To help close that gap, we created the Admin Insights Template designed to support Web GIS governance in ArcGIS Online through regular monitoring and visibility. Built using ArcGIS Notebooks and ArcGIS Dashboards, the template surfaces actionable insights about an organization’s users, content, and groups. These insights help administrators understand whether governance policies are being followed and where intervention may be needed. By providing ongoing visibility into organizational health and usage, the template supports the Observability pillar from Esri’s Architecture Center.

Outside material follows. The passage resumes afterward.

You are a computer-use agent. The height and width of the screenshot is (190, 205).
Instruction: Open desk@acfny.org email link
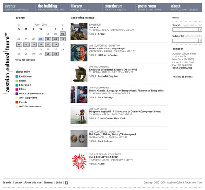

The admin insights template home screen showing summary cards for total users, total items, and total groups within an ArcGIS organization.
The admin insights template home page.

What the Template Provides

The admin insights template leverages the ArcGIS API for Python to power a set of dashboards that surface insights across three key areas of ArcGIS organization management: users and licenses, content, and groups. Together, these dashboards help administrators understand how their organization is being used day to day, not just how it was configured.

The template complements the new Organization Status Dashboard (beta) available in ArcGIS Online, giving administrators a more complete picture of organizational activity and resource usage. Some of you may also recognize this pattern from the earlier blog Managing ArcGIS Online content with ArcGIS Dashboards and ArcGIS Notebooks. The admin insights template builds on that foundation by expanding the approach beyond content to support broader organizational monitoring and ongoing observability.

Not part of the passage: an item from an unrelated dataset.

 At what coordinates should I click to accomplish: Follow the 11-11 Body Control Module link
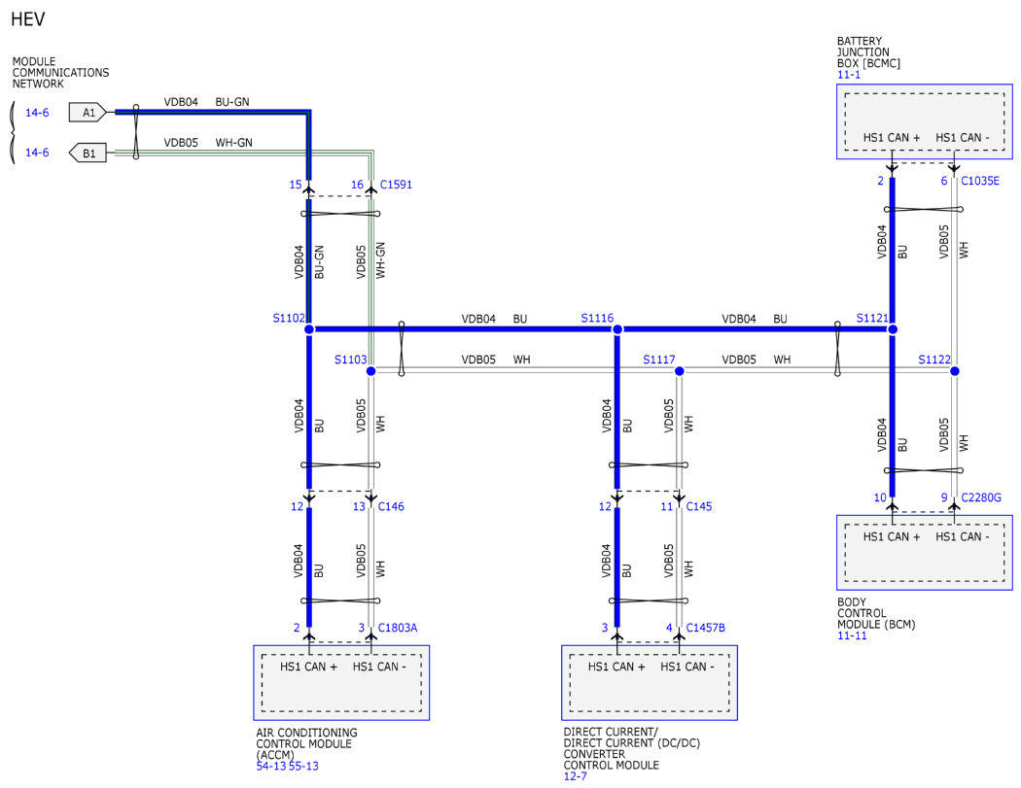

Screenshot of three admin insights template dashboards showing Users and Licenses, Content, and Groups.
Three embedded dashboards display summary metrics, charts, and lists of users, content, and groups.

Users & Licenses: The Users and Licenses dashboard provides visibility into how an ArcGIS organization’s users are structured and how they are being used over time. You can use this dashboard to identify inactive or underutilized accounts, validate that licenses are assigned efficiently, and spot trends that may signal the need to adjust onboarding processes, licensing strategy, or user management policies.

Content: The Content dashboard helps you understand what content exists across the organization and how it is being used. It highlights stale or unused items, supports validation of sharing and metadata standards, and tracks the growth of non‑authoritative content. You can also monitor high‑impact items (publicly shared, highly viewed, or large content), and explore upstream and downstream content dependencies.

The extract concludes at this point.